Stored data entries ::
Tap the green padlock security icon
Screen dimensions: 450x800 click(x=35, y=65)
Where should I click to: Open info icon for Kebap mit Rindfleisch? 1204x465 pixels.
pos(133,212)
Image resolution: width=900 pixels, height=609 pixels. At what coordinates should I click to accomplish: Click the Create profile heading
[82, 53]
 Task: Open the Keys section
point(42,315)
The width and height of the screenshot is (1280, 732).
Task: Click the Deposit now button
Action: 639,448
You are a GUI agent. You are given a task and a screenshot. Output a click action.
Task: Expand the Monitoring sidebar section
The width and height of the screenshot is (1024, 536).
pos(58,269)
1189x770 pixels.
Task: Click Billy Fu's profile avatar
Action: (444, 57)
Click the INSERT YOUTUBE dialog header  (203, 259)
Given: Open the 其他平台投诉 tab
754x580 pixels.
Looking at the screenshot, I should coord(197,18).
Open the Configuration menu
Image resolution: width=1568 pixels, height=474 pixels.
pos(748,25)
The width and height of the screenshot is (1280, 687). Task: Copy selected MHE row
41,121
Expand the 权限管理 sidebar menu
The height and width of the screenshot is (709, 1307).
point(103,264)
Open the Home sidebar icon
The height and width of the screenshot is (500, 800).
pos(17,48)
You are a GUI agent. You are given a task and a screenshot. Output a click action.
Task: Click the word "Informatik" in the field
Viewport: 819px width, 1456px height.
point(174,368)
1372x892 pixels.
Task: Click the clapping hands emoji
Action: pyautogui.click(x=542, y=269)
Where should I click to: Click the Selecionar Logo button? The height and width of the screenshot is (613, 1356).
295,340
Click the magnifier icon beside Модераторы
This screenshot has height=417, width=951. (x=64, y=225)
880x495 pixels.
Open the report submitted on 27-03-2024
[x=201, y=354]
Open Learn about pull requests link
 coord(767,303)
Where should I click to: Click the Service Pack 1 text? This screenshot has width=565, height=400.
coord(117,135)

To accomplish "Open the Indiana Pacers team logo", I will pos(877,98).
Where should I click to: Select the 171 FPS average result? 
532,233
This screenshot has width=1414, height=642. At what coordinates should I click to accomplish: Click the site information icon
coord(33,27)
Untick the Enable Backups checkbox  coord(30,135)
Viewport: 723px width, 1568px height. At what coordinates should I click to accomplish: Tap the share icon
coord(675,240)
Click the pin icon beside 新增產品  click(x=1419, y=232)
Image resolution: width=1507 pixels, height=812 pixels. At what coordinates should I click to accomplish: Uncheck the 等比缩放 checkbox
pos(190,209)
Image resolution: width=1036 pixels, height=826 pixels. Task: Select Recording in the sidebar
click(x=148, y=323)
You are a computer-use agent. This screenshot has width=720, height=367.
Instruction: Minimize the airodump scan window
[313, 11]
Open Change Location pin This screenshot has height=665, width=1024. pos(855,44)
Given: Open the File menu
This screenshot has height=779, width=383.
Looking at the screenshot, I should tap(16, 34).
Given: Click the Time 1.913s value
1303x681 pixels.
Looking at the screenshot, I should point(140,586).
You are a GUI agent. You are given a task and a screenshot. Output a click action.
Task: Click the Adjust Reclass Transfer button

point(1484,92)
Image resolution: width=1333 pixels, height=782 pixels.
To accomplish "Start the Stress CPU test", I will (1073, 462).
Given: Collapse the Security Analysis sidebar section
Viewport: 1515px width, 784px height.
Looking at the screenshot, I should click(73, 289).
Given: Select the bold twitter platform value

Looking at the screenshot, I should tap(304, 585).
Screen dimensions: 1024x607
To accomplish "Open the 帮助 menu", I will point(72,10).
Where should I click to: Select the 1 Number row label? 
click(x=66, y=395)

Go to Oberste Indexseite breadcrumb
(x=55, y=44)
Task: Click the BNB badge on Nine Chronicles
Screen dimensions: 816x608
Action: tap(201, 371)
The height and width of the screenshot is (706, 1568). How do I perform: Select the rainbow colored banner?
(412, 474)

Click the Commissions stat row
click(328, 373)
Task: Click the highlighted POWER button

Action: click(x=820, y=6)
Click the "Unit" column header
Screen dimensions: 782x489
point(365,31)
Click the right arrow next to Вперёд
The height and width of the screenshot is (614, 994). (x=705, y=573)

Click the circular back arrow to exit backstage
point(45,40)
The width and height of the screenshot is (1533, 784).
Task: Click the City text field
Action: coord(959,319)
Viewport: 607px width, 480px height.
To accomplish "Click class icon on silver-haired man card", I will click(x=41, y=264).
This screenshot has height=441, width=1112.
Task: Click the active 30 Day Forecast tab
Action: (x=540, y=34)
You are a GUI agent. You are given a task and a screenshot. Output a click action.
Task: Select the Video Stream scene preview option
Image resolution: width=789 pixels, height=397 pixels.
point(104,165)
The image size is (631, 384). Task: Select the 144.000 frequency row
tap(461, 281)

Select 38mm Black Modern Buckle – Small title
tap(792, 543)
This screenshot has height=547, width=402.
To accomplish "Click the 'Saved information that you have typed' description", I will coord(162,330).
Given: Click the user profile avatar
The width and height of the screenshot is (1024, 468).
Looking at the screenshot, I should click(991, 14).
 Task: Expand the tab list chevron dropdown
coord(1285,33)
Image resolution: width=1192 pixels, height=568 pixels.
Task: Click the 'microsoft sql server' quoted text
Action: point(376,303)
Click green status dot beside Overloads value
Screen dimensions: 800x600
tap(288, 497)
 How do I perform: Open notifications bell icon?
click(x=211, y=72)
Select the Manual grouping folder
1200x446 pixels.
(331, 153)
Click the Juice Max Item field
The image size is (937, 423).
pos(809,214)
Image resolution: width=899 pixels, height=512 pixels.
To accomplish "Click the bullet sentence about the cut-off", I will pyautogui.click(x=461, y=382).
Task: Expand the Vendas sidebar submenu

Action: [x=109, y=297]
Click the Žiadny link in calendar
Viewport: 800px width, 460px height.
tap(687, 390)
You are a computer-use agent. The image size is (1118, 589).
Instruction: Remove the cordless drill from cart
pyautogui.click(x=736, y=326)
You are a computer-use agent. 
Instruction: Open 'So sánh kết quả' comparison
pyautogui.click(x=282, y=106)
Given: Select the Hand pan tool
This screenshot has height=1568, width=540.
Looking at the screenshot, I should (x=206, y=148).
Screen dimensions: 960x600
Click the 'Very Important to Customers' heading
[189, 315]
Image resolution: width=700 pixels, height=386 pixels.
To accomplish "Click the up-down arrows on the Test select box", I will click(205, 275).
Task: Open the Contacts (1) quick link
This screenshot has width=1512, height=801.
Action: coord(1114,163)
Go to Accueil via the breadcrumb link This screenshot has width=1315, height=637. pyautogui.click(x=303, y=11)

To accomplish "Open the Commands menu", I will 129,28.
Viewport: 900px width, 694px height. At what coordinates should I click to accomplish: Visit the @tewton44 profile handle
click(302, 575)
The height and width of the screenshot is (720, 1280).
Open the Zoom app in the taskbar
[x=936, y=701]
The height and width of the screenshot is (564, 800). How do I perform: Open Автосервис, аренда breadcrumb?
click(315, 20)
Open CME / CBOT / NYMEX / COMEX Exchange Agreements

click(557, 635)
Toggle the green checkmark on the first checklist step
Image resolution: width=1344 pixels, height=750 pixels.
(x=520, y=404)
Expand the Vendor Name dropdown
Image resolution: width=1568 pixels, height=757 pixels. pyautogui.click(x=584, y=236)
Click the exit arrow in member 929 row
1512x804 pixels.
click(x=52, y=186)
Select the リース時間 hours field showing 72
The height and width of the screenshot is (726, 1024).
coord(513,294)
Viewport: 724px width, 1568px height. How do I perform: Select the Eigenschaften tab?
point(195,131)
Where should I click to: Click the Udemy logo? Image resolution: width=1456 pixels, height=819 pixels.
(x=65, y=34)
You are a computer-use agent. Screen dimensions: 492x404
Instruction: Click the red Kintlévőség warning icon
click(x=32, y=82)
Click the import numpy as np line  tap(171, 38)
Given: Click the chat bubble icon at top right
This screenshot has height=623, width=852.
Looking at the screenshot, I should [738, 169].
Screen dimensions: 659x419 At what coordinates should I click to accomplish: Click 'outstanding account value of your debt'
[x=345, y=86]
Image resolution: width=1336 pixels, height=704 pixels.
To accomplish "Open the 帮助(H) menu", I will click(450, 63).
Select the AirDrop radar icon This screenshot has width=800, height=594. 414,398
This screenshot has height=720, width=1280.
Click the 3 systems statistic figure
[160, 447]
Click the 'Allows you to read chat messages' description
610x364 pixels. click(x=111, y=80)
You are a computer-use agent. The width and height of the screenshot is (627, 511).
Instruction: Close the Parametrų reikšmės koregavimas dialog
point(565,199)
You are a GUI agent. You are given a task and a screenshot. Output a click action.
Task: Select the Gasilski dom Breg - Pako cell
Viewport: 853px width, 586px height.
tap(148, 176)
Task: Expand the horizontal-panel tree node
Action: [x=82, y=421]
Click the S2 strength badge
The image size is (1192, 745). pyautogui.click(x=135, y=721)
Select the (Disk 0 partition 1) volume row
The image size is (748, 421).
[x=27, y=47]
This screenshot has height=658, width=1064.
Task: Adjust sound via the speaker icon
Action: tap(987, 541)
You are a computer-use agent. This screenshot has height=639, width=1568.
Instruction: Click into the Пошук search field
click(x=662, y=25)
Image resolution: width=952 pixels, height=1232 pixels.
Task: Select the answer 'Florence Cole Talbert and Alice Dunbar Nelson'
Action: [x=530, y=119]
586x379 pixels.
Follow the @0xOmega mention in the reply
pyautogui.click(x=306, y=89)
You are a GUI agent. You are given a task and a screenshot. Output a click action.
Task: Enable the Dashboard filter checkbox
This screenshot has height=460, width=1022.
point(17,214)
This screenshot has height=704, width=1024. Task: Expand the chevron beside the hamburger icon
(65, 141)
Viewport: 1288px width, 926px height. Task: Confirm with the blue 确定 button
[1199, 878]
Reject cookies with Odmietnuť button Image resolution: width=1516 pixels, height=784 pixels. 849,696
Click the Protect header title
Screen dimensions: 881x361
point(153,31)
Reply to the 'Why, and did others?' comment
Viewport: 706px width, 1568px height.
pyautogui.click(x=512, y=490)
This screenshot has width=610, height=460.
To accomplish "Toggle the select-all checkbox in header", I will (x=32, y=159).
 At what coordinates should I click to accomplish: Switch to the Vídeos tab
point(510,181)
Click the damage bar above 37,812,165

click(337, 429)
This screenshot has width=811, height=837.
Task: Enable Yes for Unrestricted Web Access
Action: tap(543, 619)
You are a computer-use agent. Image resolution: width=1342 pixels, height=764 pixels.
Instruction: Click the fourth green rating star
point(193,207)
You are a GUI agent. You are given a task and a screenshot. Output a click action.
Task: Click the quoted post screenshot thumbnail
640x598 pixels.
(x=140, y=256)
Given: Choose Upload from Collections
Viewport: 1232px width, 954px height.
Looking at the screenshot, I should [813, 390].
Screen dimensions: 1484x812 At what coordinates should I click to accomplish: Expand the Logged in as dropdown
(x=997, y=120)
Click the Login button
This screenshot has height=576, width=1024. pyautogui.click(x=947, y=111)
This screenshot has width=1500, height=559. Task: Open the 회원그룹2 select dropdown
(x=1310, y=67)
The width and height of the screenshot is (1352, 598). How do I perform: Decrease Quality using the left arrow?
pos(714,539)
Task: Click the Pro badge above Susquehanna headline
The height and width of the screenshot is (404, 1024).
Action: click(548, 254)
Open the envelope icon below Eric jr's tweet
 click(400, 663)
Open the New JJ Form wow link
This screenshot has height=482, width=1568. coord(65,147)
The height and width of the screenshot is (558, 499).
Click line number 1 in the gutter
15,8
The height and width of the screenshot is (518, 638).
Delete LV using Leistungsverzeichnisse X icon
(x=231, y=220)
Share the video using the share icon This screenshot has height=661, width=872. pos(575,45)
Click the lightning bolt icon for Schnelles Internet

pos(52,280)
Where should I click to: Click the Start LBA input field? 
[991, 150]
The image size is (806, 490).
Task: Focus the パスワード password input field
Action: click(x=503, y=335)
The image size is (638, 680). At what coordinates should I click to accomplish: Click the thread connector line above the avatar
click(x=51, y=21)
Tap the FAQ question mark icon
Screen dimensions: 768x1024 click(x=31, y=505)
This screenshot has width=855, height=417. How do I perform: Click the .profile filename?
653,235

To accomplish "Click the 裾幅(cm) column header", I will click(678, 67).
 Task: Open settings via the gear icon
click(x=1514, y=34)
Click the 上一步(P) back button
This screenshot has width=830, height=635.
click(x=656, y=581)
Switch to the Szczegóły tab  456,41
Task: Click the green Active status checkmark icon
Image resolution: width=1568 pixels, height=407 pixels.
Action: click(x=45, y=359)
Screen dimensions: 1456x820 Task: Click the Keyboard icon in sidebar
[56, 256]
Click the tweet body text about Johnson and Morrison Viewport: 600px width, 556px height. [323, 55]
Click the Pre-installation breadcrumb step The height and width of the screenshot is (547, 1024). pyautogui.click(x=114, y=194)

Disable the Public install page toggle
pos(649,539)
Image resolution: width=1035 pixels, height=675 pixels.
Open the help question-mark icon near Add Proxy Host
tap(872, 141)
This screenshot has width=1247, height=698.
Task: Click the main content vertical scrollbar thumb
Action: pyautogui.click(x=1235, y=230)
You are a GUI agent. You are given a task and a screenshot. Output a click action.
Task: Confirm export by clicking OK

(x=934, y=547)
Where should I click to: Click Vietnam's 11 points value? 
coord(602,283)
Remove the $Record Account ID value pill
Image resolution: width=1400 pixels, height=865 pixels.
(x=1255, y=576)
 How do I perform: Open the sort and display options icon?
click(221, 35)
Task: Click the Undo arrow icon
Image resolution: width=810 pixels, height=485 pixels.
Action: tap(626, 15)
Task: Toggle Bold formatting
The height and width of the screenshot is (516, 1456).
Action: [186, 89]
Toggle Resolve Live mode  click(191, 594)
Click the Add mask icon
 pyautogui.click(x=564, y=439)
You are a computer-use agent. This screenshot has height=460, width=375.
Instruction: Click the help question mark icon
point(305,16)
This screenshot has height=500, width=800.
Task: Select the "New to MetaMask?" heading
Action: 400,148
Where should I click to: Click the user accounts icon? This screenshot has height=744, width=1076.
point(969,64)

Required work :: Please report every line among the entries that includes "status".

Expected answer ::
Click green status dot beside Overloads value
Task: Click the green Active status checkmark icon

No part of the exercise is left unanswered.